普通タイプの中辛と「野菜キーマ」中辛の2種類が販売されている。通常のレトルトカレーに比べると小ぶりだ。しかし、茶碗に普通に盛ったご飯や大きめのトースト1枚と量的にうまくバランスする。
朝食向けならではの工夫も随所に織り込まれている。まず、1分1秒が貴重な家庭での朝食シーンに合わせ、スピードを重視した。レトルト食品では当たり前のお湯で温めるといった手順を省いた。ご飯が温かければ、そのまま乗せて混ぜると、スムーズにカレーとご飯がなじむ。味もカレー独特の刺激を適度に抑え、かつカレーならではの爽快さが口に広がる。
商品企画を担当したのは、マーケティング本部レトルト・低温食品部のチームマネージャー、船越一博(39歳)。大学では農学部で食品工学を専攻し研究員として1993年に入社、03年から商品開発部門に転じている。自ら「洋食大好き人間」と言い、入社5年目の97年には「第1期生」として東京の著名なフランス料理店で修業するという機会にも恵まれた。
開発のヒントはイチロー選手から
ある日、フランス料理を元に「こんな製品をつくりたい」と上司に提案したのが修業のきっかけだった。上司から「では、フランス料理店の厨房を見たいか」と言われ、同僚と2人で喜び勇んで出かけると、この店での研修も組まれていたのだ。まず、ハーブの葉を枝から丁寧にはがす作業から入り、料理の仕込み、調理とひと通り学ばせてもらった。

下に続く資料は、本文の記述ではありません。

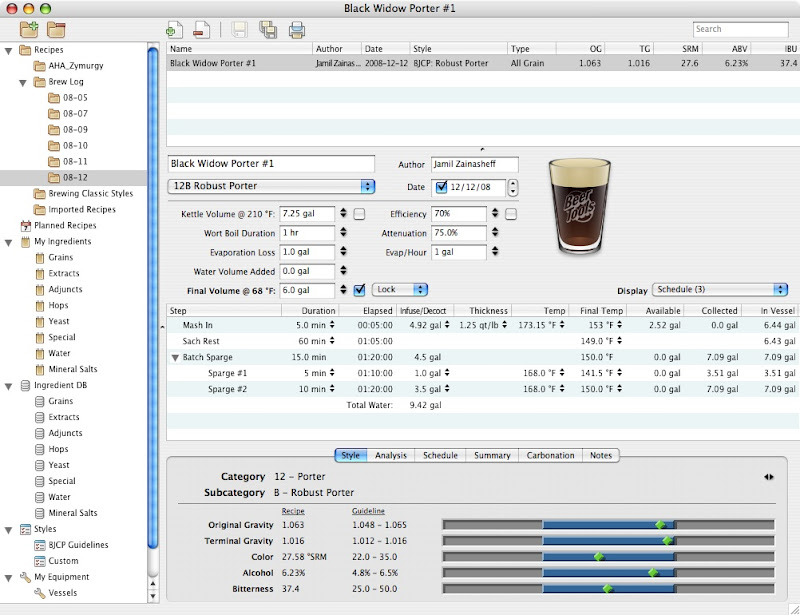Enable the checkbox beside Kettle Volume
The height and width of the screenshot is (615, 800).
click(359, 214)
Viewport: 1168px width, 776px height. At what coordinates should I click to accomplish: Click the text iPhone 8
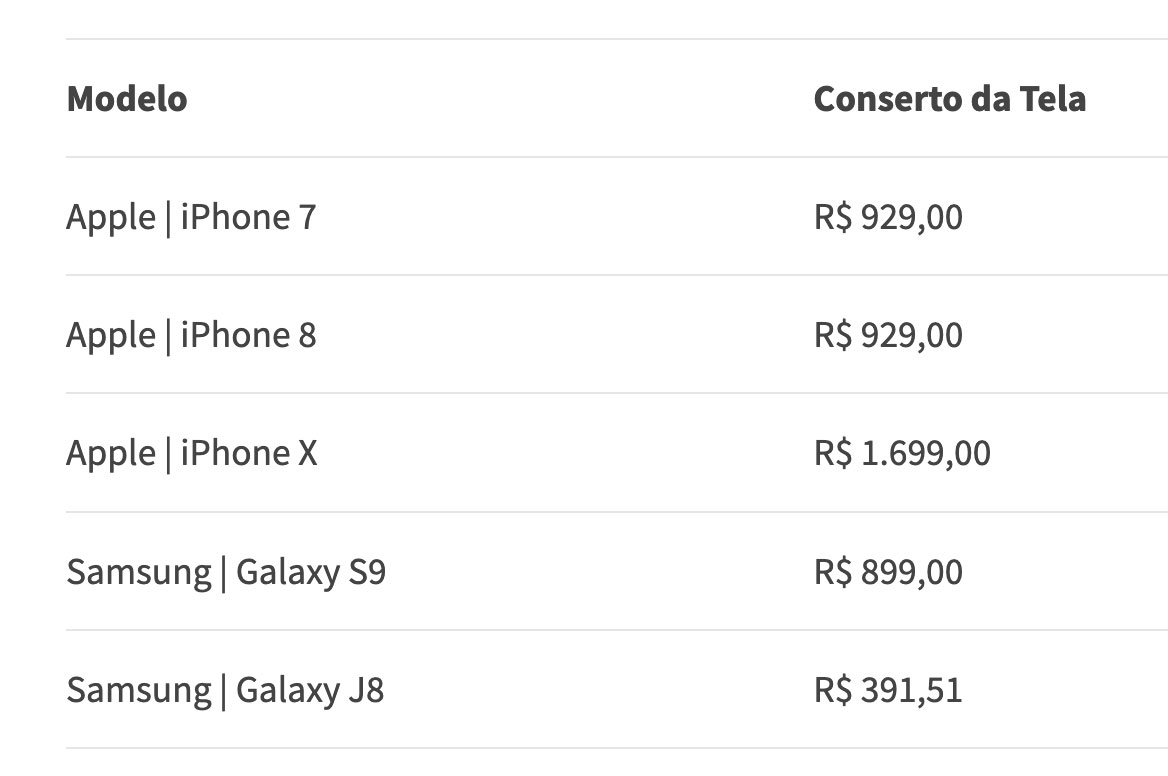coord(248,335)
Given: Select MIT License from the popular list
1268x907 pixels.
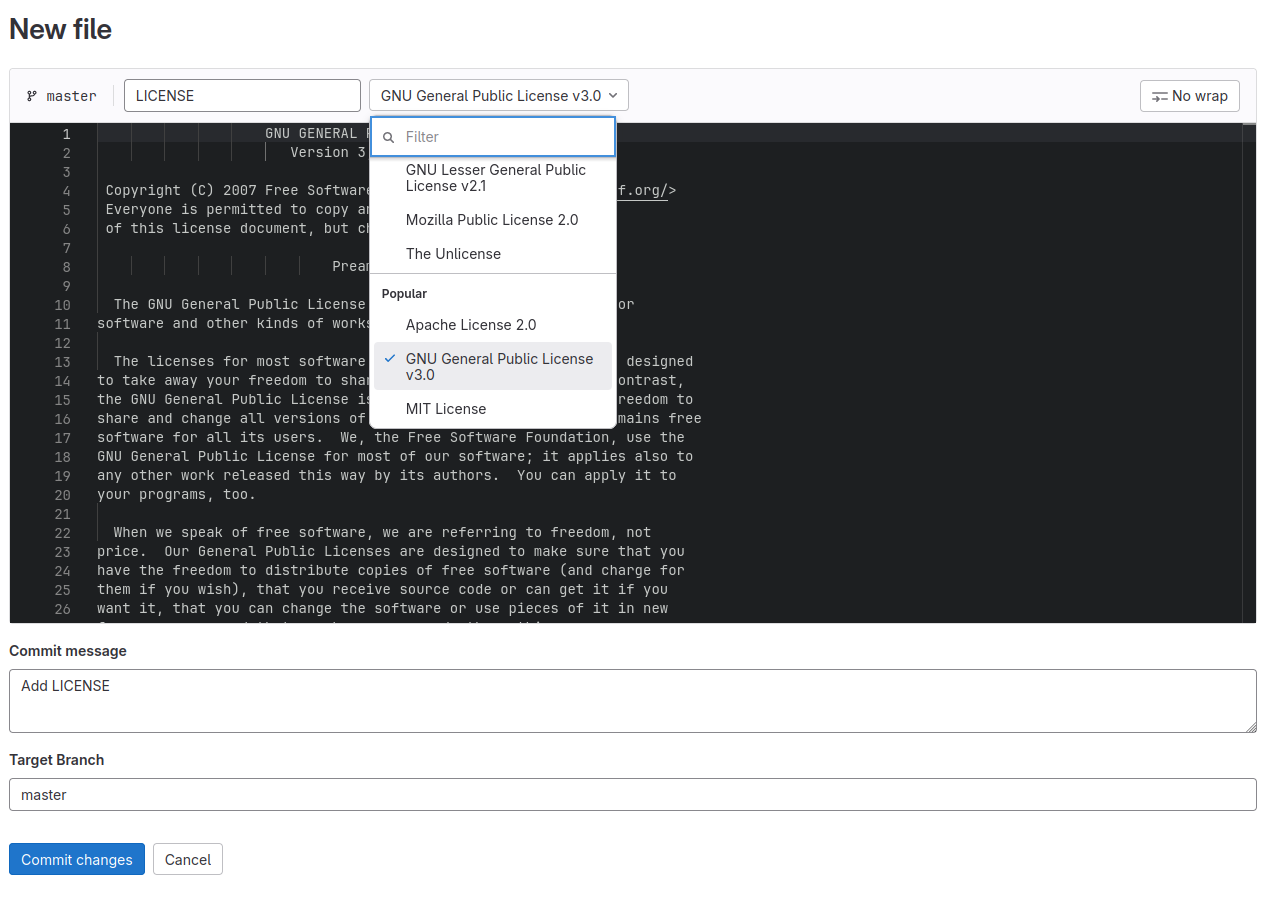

会社としては、ソースを中心に最高レベルの店の厨房の味を、工場のスケールでも再現できる人材を育成する狙いだった。修業は4カ月ほどと短期だったが、この時の知見は「カレーやシチューなど主力商品の味に反映させることができた」(船越)。そうした成果から、実験的に始まったこの修業制度はその後、継続されるようになったという。
船越のこうした経験は商品開発部門に転じて、より生かされており、今回の「朝カレー」は、カレー好きの子ども人口が減少するなど押し寄せる逆風の時代に、トップメーカーが打ち出した新たな提案となった。